Maha Menteri Tegaskan Penobatan Dua Raja Surakarta Belum Sah, Ini Alasannya
Ia merujuk pada penobatan KGPH Purboyo saat pemakaman PB XIII pada Rabu (5/11) serta penobatan KGPH Mangkubumi yang berlangsung Kamis (13/11).
Maha Menteri Kanjeng Gusti Panembahan Agung (KGPA) Tedjowulan menyayangkan munculnya dua pihak yang telah menobatkan diri sebagai Paku Buwono XIV. Ia merujuk pada penobatan KGPH Purboyo saat pemakaman PB XIII pada Rabu (5/11) serta penobatan KGPH Mangkubumi yang berlangsung Kamis (13/11).
Tedjowulan juga enggan menanggapi munculnya raja kembar. Baik KGPH Mangkubumi yang dinobatkan oleh adik PB XII, GRAy Koes Murtiyah Wandansari dan kubu GKR Timoer Rumbay Kusuma Dewayani yang menobatkan adiknya, KGPH Purboyo.
"Siapa yang bilang ada dualisme (raja kembar) ? Biar urusan sana. Sebetulnya kalau penobatan itu nanti kan duduk di dampar (singgasana). Sing nobatke iki sopo, leluhure opo eyang e sopo, piyayi sepuh sopo (yang menobatkan siapa, leluhurnya eyangnya siapa, yang dituakan siapa). Lembaganya sudah ada, sebetulnya gitu loh,” ujar Tedjowulan di Sekretariat Maha Menteri Jalan Dr Moewardi Solo, Kamis (13/11) malam.
Pernah menjadi raja kembar
Pria yang juga pernah menjadi raja kembar saat PB XII wafat tahun 2004 menceritakan kondisinya saat itu.

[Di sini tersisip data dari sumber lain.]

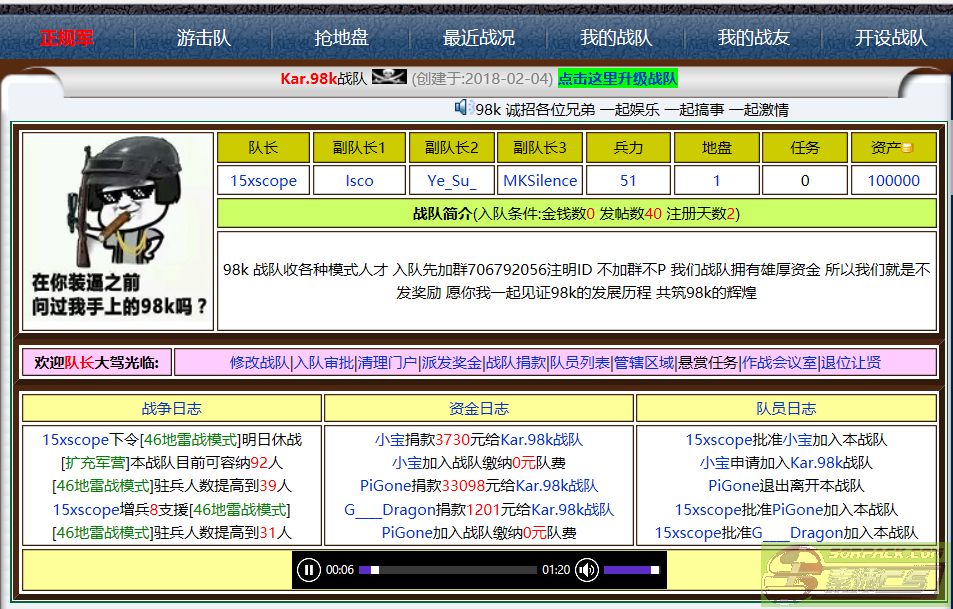The height and width of the screenshot is (609, 953).
Task: Pause the audio player
Action: [309, 570]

"Saya dulu inget kan ? Saya dulu jadi si Susuhunan Paku Buwono XIII, inget nggak ? Siapa yang menobatkan saya ? Ada 3 pengageng waktu itu, pengageng siapa ? Sri Susuhunan Paku Buwono XII. Lah ini siapa ? Ini belum ada, belum ada penobatan apa-apa kok," tegasnya.
Tedjowulan menegaskan, deklarasi yang dilakukan Mangkubumi maupun Purboyo belum sah. Ia berharap, penobatan dilakukan setelah 40 hari wafatnya Paku Buwono XIII.
"Belum sah, belum sah. Ya belum sah begitu. Untuk menyikapi itu saya tetap akan berpedoman 40 hari. Saya nanti mesti akan bicara dengan siapapun juga," ujarnya.
Penobatan KGPH Mangkubumi sebagai PB XI
Juru bicara Maha Menteri Panembahan Agung Tedjowulan, Kanjeng Pakoenegoro menambahkan, penobatan KGPH Mangkubumi sebagai PB XIV, Kamis siang dibacakan oleh GRAy Koes Murtiyah Wandansari alias Gusti Moeng.
"Jadi tadi posisinya kemudian ketika Gusti Hangabehi (nama lain Mangkubumi) duduk menghadap ke utara Panembahan Agung duduk di kursi menghadap ke selatan itu kemudian di sebelahnya Gusti Hangabehi ada Gusti Wandansari. Gusti Wandansari inilah yang membacakan pengukuhan sebagai Kanjeng Gusti Pangeran Adipati Anom Narendra Kaping Pitu. Panembahan Agung hanya duduk dan tidak berkata apa-apa,” katanya.